Antoine Follain parle ainsi de «procès d’éradication», où la justice s'auto-intoxique: «Comme il n'y a jamais rien de prouvable on utilise la torture pour avoir des aveux. On finit toujours par en avoir, donc on valide les plus bêtes des accusations qui ont été portées.»
Les pseudos sorcières étaient quant à elles soumises à des “épreuves”, qui en plus de divertir les foules, prouvaient à tous les coups qu’elles étaient des élèves de Satan. L’épreuve du bain demeure la plus connue: la femme accusée était jetée, pieds et poings liés, dans une rivière. Si elle coulait, elle était innocente ; si elle flottait, c’était bien une sorcière. Les assistantes du diable étaient abattues ; les non-coupables — dommage — mourraient noyées.
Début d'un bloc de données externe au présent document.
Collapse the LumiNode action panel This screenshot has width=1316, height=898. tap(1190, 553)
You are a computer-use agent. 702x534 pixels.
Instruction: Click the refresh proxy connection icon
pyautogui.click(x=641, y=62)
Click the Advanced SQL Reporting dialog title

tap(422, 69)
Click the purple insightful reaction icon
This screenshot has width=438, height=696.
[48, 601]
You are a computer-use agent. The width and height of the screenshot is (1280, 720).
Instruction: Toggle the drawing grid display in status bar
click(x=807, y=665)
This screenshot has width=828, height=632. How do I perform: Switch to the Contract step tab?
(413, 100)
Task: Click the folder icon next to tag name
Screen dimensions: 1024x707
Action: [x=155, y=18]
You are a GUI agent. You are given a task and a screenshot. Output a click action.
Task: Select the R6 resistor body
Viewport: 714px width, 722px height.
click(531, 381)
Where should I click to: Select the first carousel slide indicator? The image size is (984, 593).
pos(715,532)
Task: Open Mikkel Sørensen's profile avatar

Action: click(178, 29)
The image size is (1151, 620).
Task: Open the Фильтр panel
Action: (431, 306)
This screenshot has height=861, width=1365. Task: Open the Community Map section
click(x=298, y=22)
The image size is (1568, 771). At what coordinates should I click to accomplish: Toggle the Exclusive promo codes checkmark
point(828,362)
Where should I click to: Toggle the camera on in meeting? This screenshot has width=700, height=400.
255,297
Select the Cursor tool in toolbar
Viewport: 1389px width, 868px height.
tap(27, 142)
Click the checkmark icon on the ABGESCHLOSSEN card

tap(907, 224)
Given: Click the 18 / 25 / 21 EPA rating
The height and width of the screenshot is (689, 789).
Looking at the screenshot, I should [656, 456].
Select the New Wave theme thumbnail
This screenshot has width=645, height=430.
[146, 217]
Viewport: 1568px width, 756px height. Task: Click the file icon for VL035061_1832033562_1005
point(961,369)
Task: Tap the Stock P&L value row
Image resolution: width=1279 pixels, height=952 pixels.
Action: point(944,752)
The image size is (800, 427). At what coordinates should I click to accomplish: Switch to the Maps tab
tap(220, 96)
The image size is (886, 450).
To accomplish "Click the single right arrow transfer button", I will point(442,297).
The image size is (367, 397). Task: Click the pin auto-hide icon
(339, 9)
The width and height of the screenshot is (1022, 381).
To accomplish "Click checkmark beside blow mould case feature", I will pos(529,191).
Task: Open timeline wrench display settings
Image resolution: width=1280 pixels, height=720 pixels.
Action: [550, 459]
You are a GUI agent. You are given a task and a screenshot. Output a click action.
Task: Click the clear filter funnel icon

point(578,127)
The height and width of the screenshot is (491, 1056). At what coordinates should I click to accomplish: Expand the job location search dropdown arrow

En Alsace, un compte-rendu des procès de sorcellerie des Seigneurs de Niedernai en 1627, explique comment déceler la marque du Diable. Margareth est d’abord déshabillée par son bourreau pour être inspectée sous toutes les coutures. «Sous l’épaule gauche il décèle un gros grain de beauté qu’il pique avec une aiguille … Il n’y a pas de sang qui coule! La preuve est faite. C’est une sorcière !». Un raisonnement imparable.
Évincer celles qui dérangent
Dans les faits, les condamnations à mort de soi-disant sorcières sont un prétexte pour se débarrasser des femmes qui dérangent. Érudites, sages-femmes, guérisseuses, femmes indépendantes, âgées... Toutes les raisons sont bonnes pour faire condamner celles qui sortent du lot.
Le climat de suspicion et de délation généralisée se transforme alors en règlement de compte. Beaucoup d’hommes en profitent pour «se débarrasser d’épouses ou d’amantes encombrantes, ou pour empêcher la vengeance de celles qu’ils avaient séduites ou violées», explique l’enseignante en sciences sociales Sylvia Federici, dans son œuvre “Caliban et la sorcière”.
Dans la commune de Rouffach (Haut-Rhin), jusqu’à 10 000 personnes se rassemblent chaque année, à la mi-juillet, pour la Fête de la sorcière. Choucroute, saucisses et bières sont de rigueur pour célébrer la cinquantaine de femmes brûlées vives.
Si “faire la chasse aux sorcières” est devenu un lieu commun aujourd’hui, c’est qu’on oublie trop souvent la terrible réalité à laquelle il est associé. Ces milliers d'exécutions représentent un des plus vastes féminicides de l’Histoire, traversant les siècles et les frontières. Des mises à mort sans procès équitable — voire sans procès du tout — avec des tortures quasi systématiques et des viols par les accusateurs : voilà le vrai sens de la chasse aux sorcières.